[jira] [Commented] (TIKA-1228) Embedded files not extracted properly from PDF

2014-02-04 Thread Tim Allison (JIRA)

[ 
https://issues.apache.org/jira/browse/TIKA-1228?page=com.atlassian.jira.plugin.system.issuetabpanels:comment-tabpanelfocusedCommentId=13890605#comment-13890605
 ] 

Tim Allison commented on TIKA-1228:
---

Not sure I understand.  Is this the snippet that you refer to in PDNameTreeNode:
{noformat}
public MapString, COSObjectable getNames() throws IOException
{
COSArray namesArray = (COSArray)node.getDictionaryObject( COSName.NAMES 
);
{noformat}

The above throws a class cast exception, but the code that you show doesn't?

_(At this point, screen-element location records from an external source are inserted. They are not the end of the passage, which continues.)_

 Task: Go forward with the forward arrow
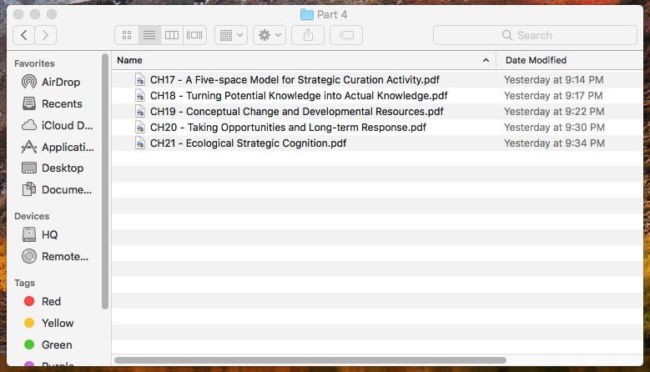tap(46, 35)
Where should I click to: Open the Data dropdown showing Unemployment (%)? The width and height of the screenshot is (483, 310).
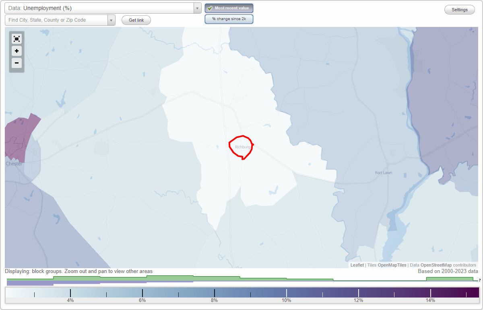(x=197, y=8)
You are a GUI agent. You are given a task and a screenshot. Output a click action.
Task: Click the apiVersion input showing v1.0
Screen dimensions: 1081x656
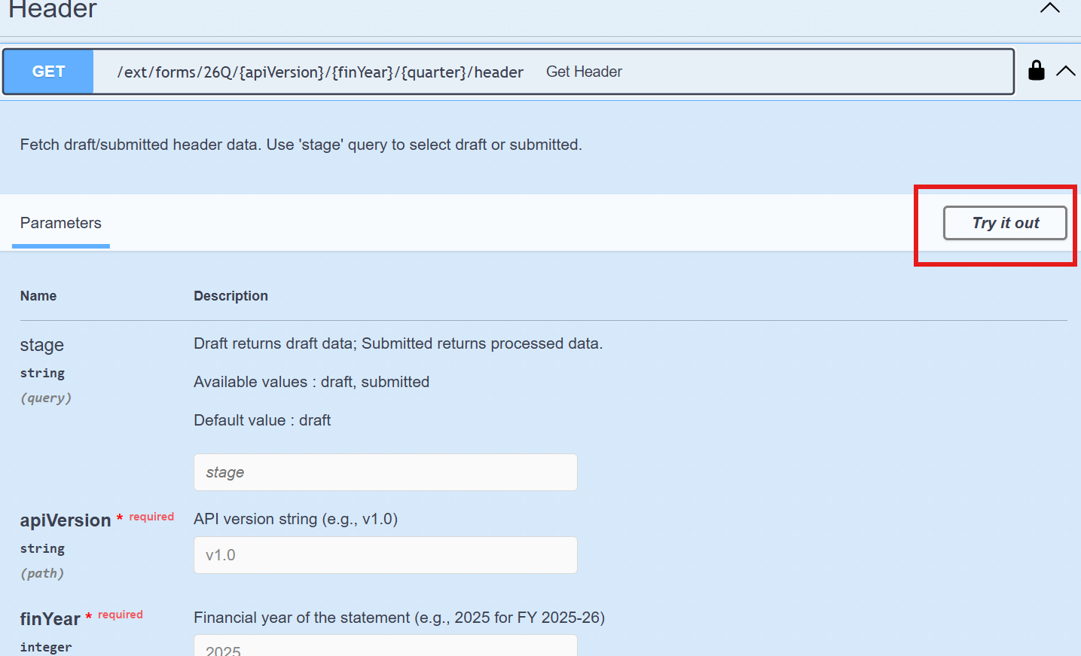[x=385, y=555]
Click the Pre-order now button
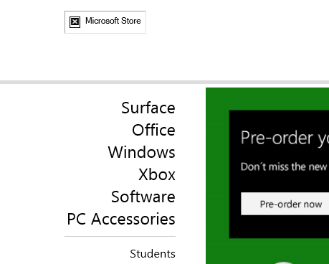The image size is (329, 264). [x=285, y=204]
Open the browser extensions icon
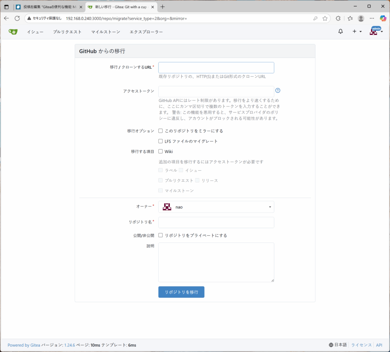Screen dimensions: 390x352 [x=338, y=18]
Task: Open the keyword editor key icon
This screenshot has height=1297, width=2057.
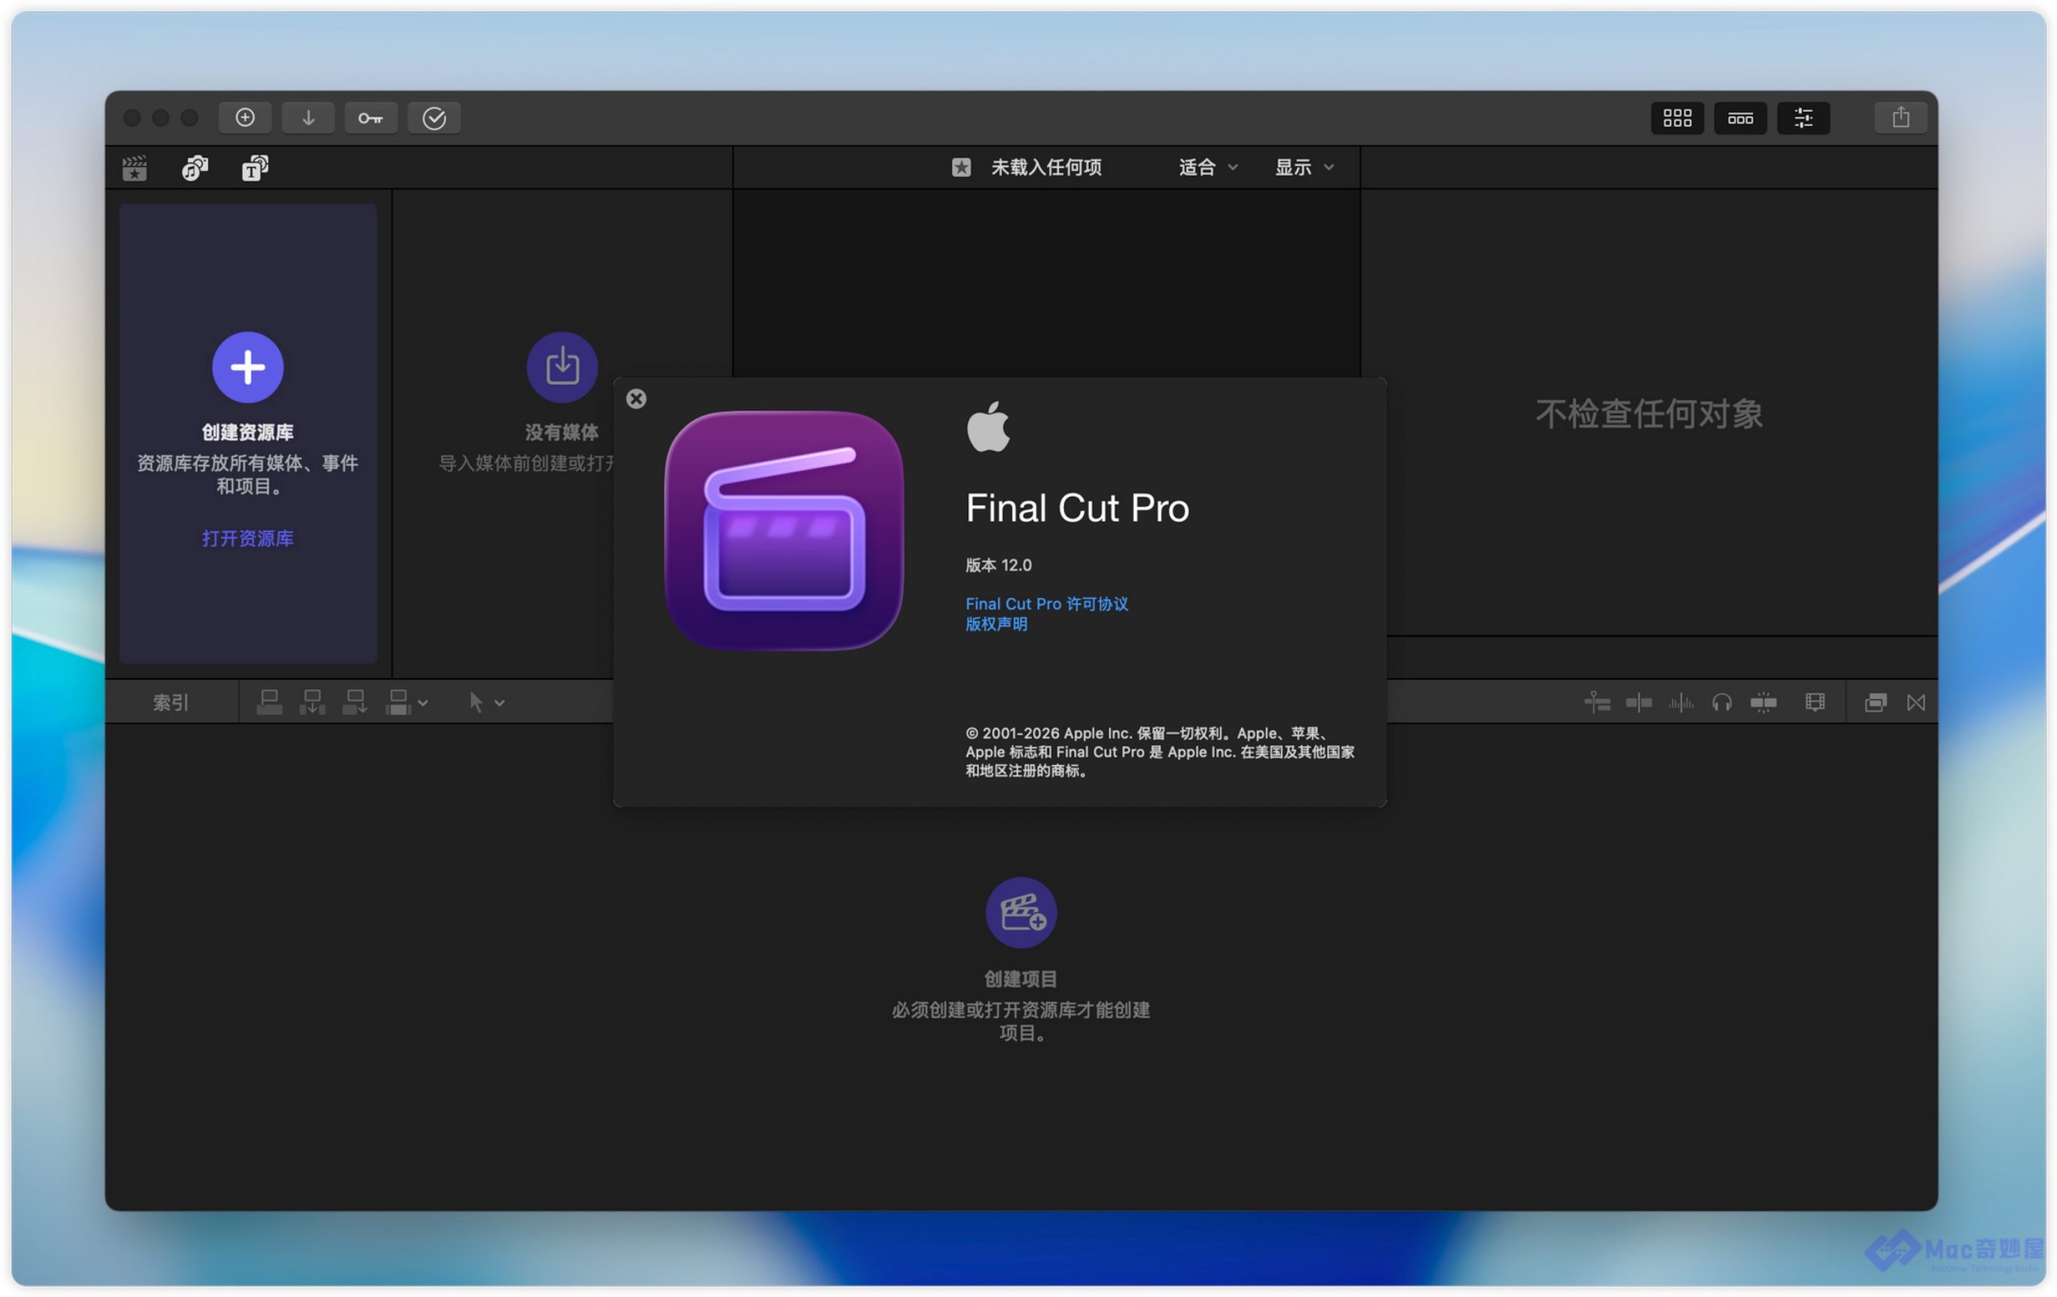Action: [370, 118]
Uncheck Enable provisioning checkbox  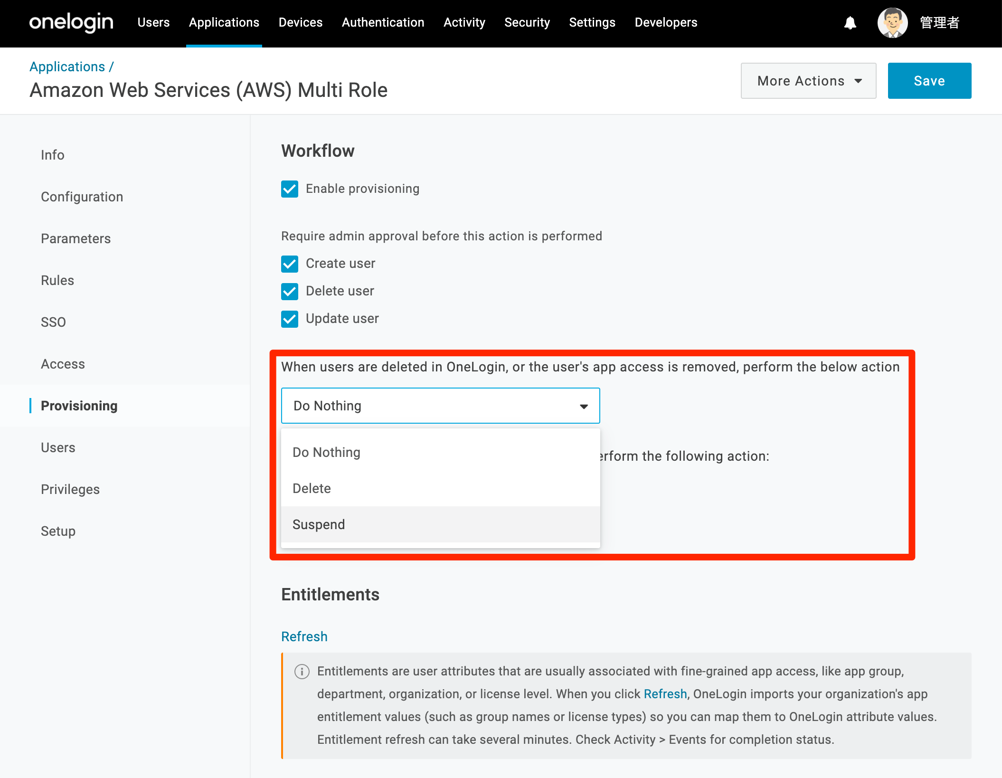[290, 189]
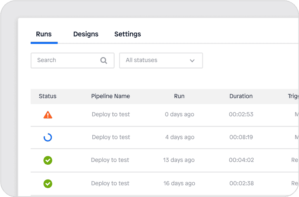Sort by Run column header
Viewport: 299px width, 197px height.
pyautogui.click(x=179, y=96)
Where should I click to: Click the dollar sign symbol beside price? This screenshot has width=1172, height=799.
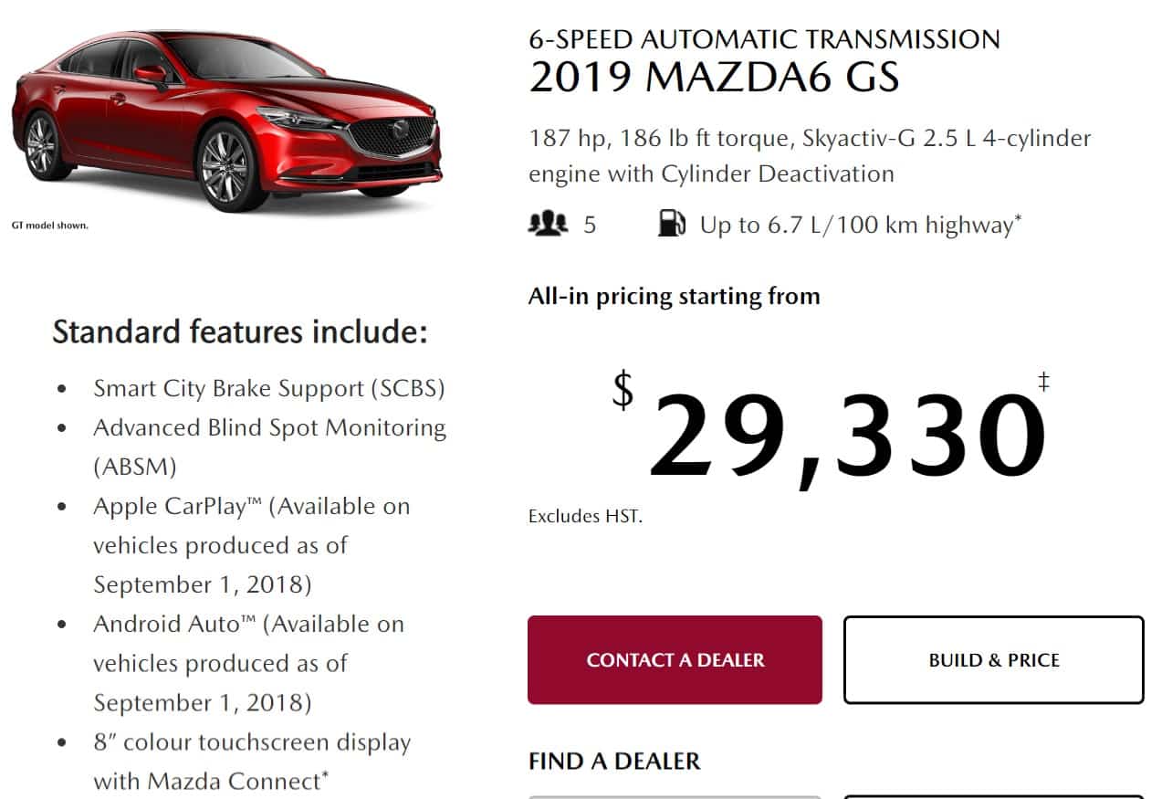[623, 390]
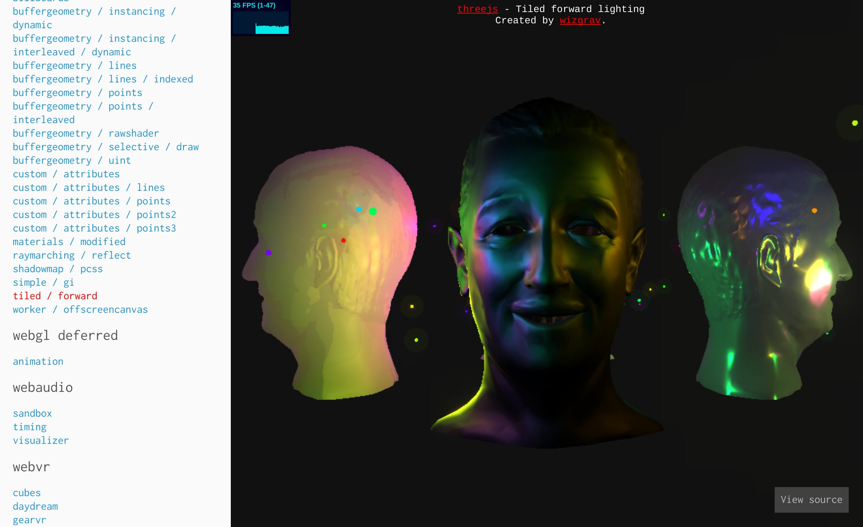
Task: Click the large green light dot on left head
Action: tap(372, 212)
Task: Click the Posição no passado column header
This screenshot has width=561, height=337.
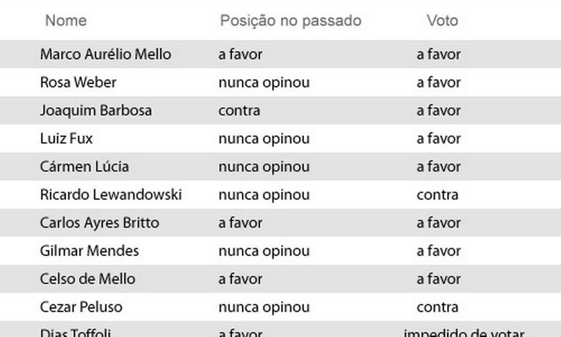Action: coord(290,21)
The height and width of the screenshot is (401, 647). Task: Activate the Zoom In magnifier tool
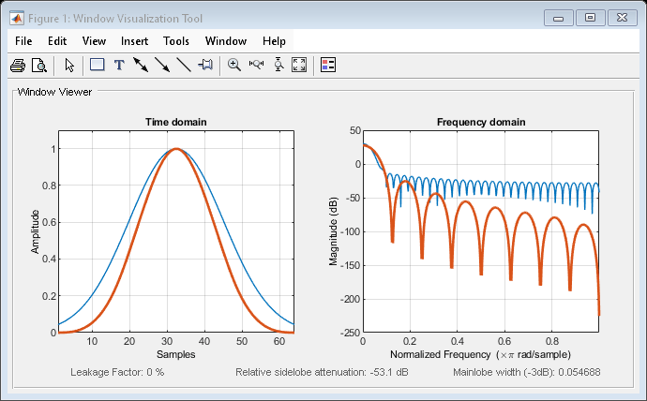tap(234, 66)
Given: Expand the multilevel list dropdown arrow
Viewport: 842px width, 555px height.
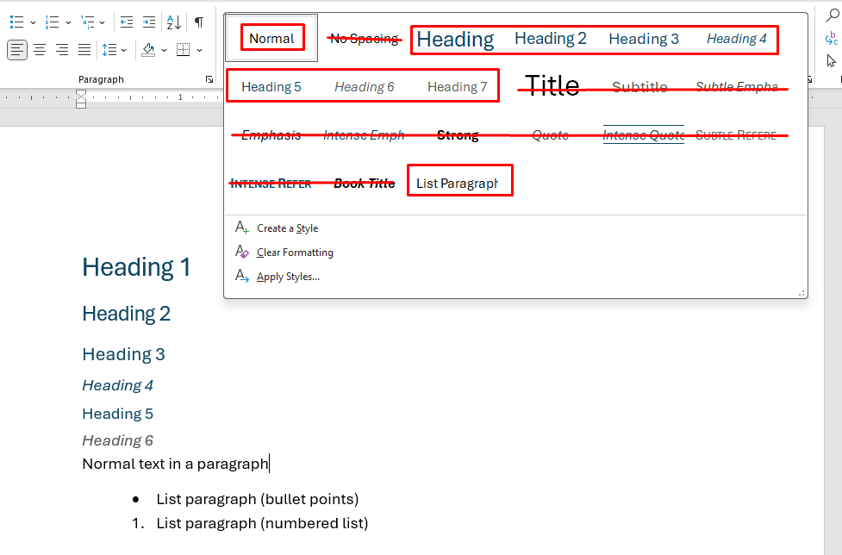Looking at the screenshot, I should (x=103, y=22).
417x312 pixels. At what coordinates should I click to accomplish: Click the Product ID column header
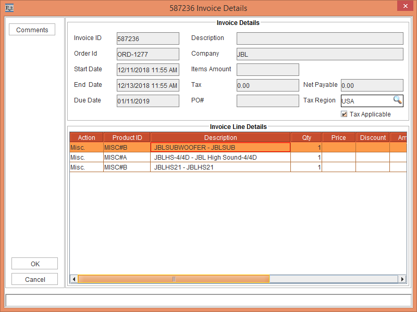click(127, 137)
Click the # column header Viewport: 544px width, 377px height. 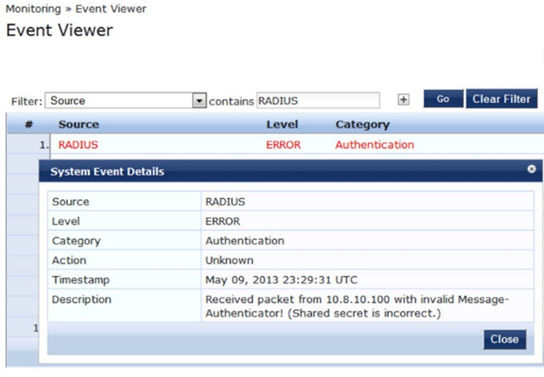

Are you getting a class cast exception on the document that you submitted with 
this issue or is it a different document?

Thank you, again.

 Embedded files not extracted properly from PDF
 --

 Key: TIKA-1228
 URL: https://issues.apache.org/jira/browse/TIKA-1228
 Project: Tika
  Issue Type: Bug
  Components: parser
Affects Versions: 1.4
 Environment: CentOS 6.5 VM
Reporter: Jason Sherman
  Labels: easyfix
 Fix For: 1.5

 Attachments: pdf_with_doc_and_text_attached.pdf


 IAW pdfbox example here:
 http://svn.apache.org/repos/asf/pdfbox/trunk/examples/src/main/java/org/apache/pdfbox/examples/pdmodel/ExtractEmbeddedFiles.java
 the PDF parser does not check for additional entries under Kids node when 
 Names node does not exist.



--
This message was sent by Atlassian JIRA
(v6.1.5#6160)


[jira] [Commented] (TIKA-1228) Embedded files not extracted properly from PDF

2014-02-04 Thread Jason Sherman (JIRA)

[ 
https://issues.apache.org/jira/browse/TIKA-1228?page=com.atlassian.jira.plugin.system.issuetabpanels:comment-tabpanelfocusedCommentId=13890607#comment-13890607
 ] 

Jason Sherman commented on TIKA-1228:
-

Tim,

I saw you already added a test and fix to the codebase.  Thanks!  I'm going to 
clone it and use it if you don't mind. 

Jason

 Embedded files not extracted properly from PDF
 --

 Key: TIKA-1228
 URL: https://issues.apache.org/jira/browse/TIKA-1228
 Project: Tika
  Issue Type: Bug
  Components: parser
Affects Versions: 1.4
 Environment: CentOS 6.5 VM
Reporter: Jason Sherman
  Labels: easyfix
 Fix For: 1.5

 Attachments: pdf_with_doc_and_text_attached.pdf


 IAW pdfbox example here:
 http://svn.apache.org/repos/asf/pdfbox/trunk/examples/src/main/java/org/apache/pdfbox/examples/pdmodel/ExtractEmbeddedFiles.java
 the PDF parser does not check for additional entries under Kids node when 
 Names node does not exist.



--
This message was sent by Atlassian JIRA
(v6.1.5#6160)


[jira] [Commented] (TIKA-1228) Embedded files not extracted properly from PDF

2014-02-04 Thread Tim Allison (JIRA)

[ 
https://issues.apache.org/jira/browse/TIKA-1228?page=com.atlassian.jira.plugin.system.issuetabpanels:comment-tabpanelfocusedCommentId=13890610#comment-13890610
 ] 

Tim Allison commented on TIKA-1228:
---

Y.  That's the point of open source. :)  Enjoy!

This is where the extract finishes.